#### [DOCUMENT SEGMENT]
----

Of these correction algorithms, we noted different performances in both the empirical and simulated PGM data (Figs 2 and 5). Generally, Pollux and Blue had similar performances, and their measures of gain were significantly greater compared to the remaining algorithms, which was consistent with previous studies16, 17. There are several explanations for their ‘outperformances’. First, Pollux and Blue filter and discard reads that appear to still be faulty after correction (averages of 0.48% and 8.21%, respectively, in our 19 PGM data sets). Second, Pollux performs homopolymer corrections independently after exhausting all other correction possibilities17. Third, both algorithms over-corrected for the ‘genuine’ substitutions (Figs 3, 4 and Table S3) (e.g., more than 97% of the mutated alleles of the variants with an approximate frequency of 5% were falsely corrected). Of the remaining algorithms, Fiona had a greater measure of gain than Coral, which was consistent with Schulz et al.15, where Fiona showed a higher correction accuracy over a broad range of datasets from 454 and Ion Torrent sequencers and outperformed Coral. Fiona seemed to have a greater power for distinguishing ‘genuine’ substitutions with a relatively higher frequency from errors but a limited power for indel correction (Figs 3 and 4 and Table S3). Allam et al.19 showed that Karect was more accurate than the other methods (e.g., Fiona, Blue and Coral) in terms of correcting single base errors (up to a 10% increase in gain). Our results indicated that Karect had little power for indel error correction (Fig. 5a) with the exception of a low substitution error rate and sequencing depth (Fig. 5b and c). In summary, sequencing for different species (i.e., eukaryotes, prokaryotes or viruses), the sequencing depth, and error profiles in different platforms may influence the error-correction performance. Since Pollux has a greater performance for indel error correction and Fiona has a greater power for distinguishing ‘genuine’ substitutions from sequencing errors, we suggest the combined use of Pollux and Fiona for Ion Torrent PGM data (Pollux_Fiona).

----

#### [PROVIDED DATA]
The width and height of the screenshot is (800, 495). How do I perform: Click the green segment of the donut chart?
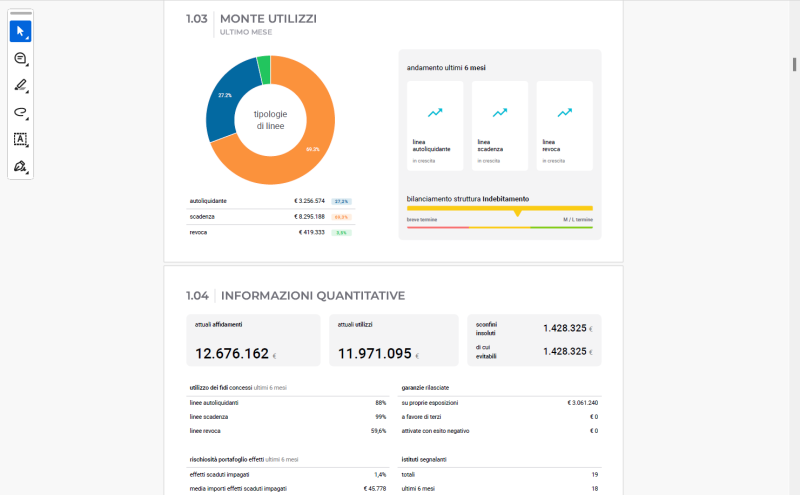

----

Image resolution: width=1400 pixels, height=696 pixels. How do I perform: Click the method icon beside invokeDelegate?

----

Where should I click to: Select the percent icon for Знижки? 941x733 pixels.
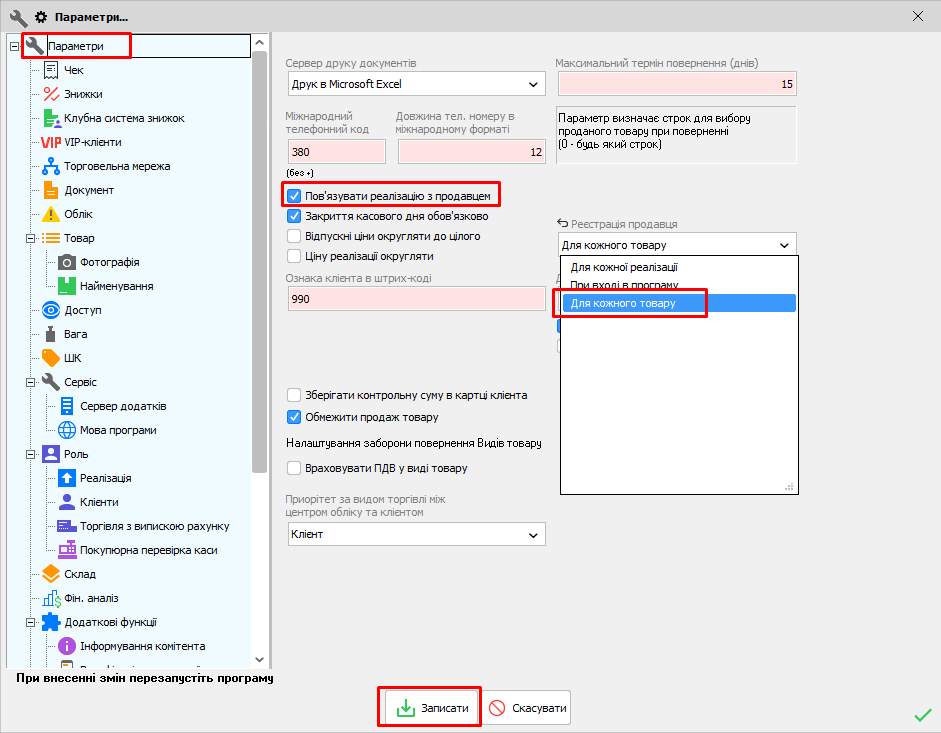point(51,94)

----

#### [WHAT IS BEING ASKED]
Continue the passage on error-correction algorithms for Ion Torrent PGM data, starting after its final sentence.

#### [ANSWER SECTION]
The present study has several limitations. First, simulating sequencing reads of substitutions with different frequencies and introducing sequencing errors will clarify whether error correction can be used to reduce ‘genuine’ errors and leave low-frequency variants alone. The substitution errors simulated by ‘CuReSim’ followed an exponential distribution with an increased probability of occurring at the end of the reads, and the error direction was random. Second, we acknowledge a potential lack of robustness in distinguishing ‘genuine’ mutations and errors based only on the defined frequency thresholds (Fig. 4), and ‘genuine’ rare mutations may have been present with frequencies less than the given threshold. The simulated data with known variants indicated that these algorithms could not distinguish rare variants from substitution errors (Table S3). Finally, we did not identify ‘genuine’ Sanger-confirmed indels in our HBV sequencing data. We suggest that the use of Pollux may remove the predominant indel errors introduced by poor handling of short homopolymer runs in Ion Torrent. However, as shown in Fig. 4, Pollux and Blue over-corrected the defined ‘genuine’ indels even with a frequency greater than 50%. Therefore, the potential for over-correction of indels cannot be ignored if ‘genuine’ indels exist, which is a common phenomenon in viruses36.
In conclusion, we provided a benchmark for error correction algorithms that can be used in PGM data applications for viral genome sequencing. We suggested the combined use of Pollux and Fiona as a better choice for its performance in both the real HBV Ion Torrent PGM and simulated data. However, vigorous algorithms need to be developed for PGM data in the setting of distinguishing low-frequency variants and sequencing errors.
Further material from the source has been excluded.